» **DOCUMENT SEGMENT**
########################################

Index · Directives systemd 257~rc3

Name

sd_bus_message_get_monotonic_usec, sd_bus_message_get_realtime_usec, sd_bus_message_get_seqnum — Retrieve the sender timestamps and sequence number of a message

Synopsis

#include <systemd/sd-bus.h>
int sd_bus_message_get_monotonic_usec(sd_bus_message *message,
 uint64_t *usec);
 
int sd_bus_message_get_realtime_usec(sd_bus_message *message,
 uint64_t *usec);
 
int sd_bus_message_get_seqnum(sd_bus_message *message,
 uint64_t *seqnum);
 

Description

sd_bus_message_get_monotonic_usec() returns the monotonic timestamp of the time the message was sent. This value is in microseconds since the CLOCK_MONOTONIC epoch, see clock_gettime(2) for details.

Similarly, sd_bus_message_get_realtime_usec() returns the realtime (wallclock) timestamp of the time the message was sent. This value is in microseconds since Jan 1st, 1970, i.e. in the CLOCK_REALTIME clock.

sd_bus_message_get_seqnum() returns the kernel-assigned sequence number of the message. The kernel assigns a global, monotonically increasing sequence number to all messages transmitted on the local system, at the time the message was sent. This sequence number is useful for determining message send order, even across different buses of the local system. The sequence number combined with the boot ID of the system (as returned by sd_id128_get_boot(3)) is a suitable globally unique identifier for bus messages.

Note that the sending order and receiving order of messages might differ, in particular for broadcast messages. This means that the sequence number and the timestamps of messages a client reads are not necessarily monotonically increasing.

########################################

» **COLLECTED DATA**
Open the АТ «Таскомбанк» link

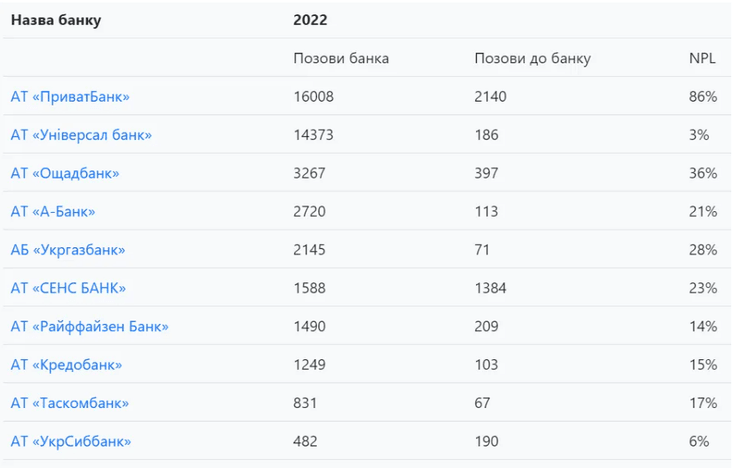click(x=70, y=403)
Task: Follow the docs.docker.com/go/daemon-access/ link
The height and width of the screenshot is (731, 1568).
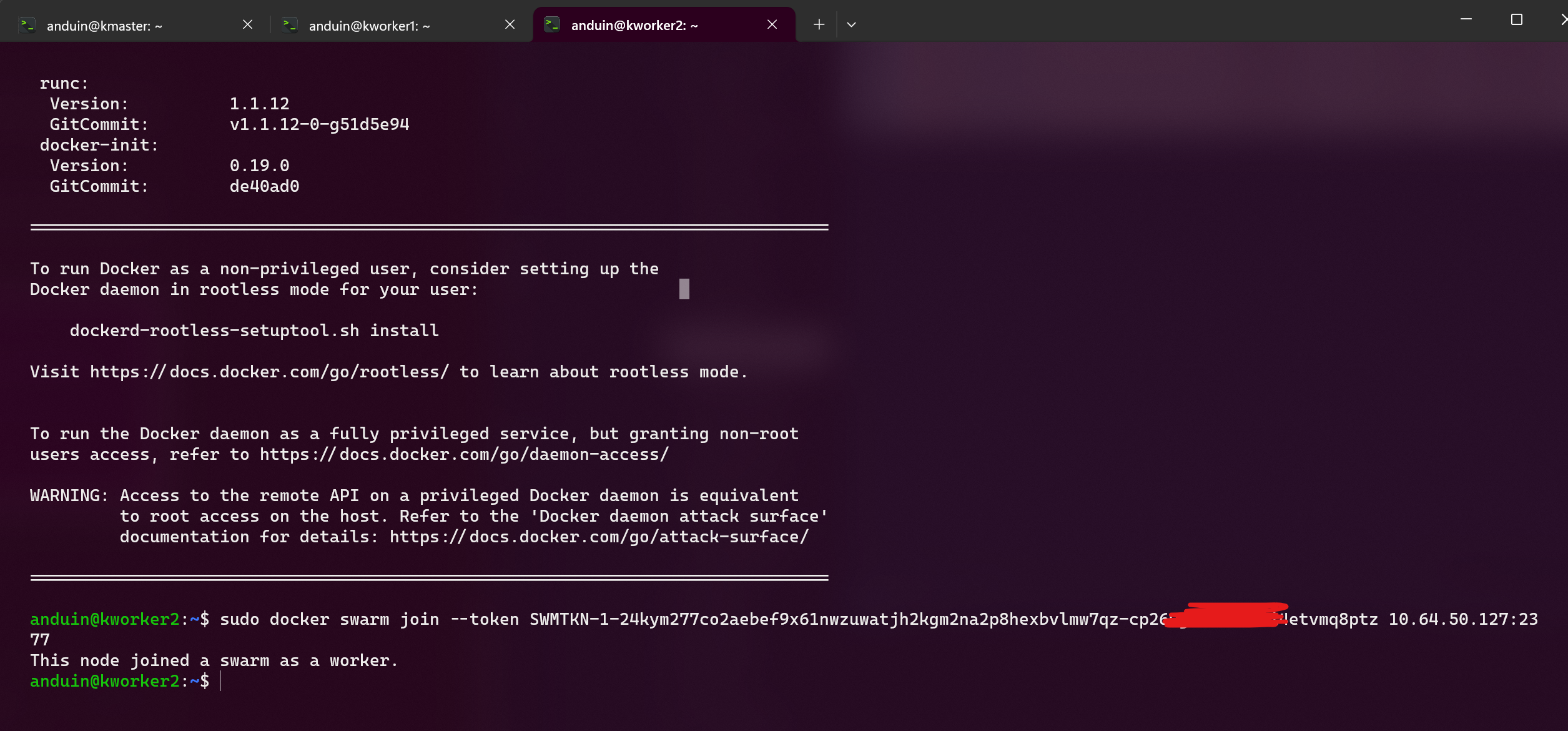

########################################

In the sd-bus message timestamp documentation, what does the sequence number need to be combined with to form a suitable globally unique identifier for bus messages?

The boot ID of the system, as returned by sd_id128_get_boot(3).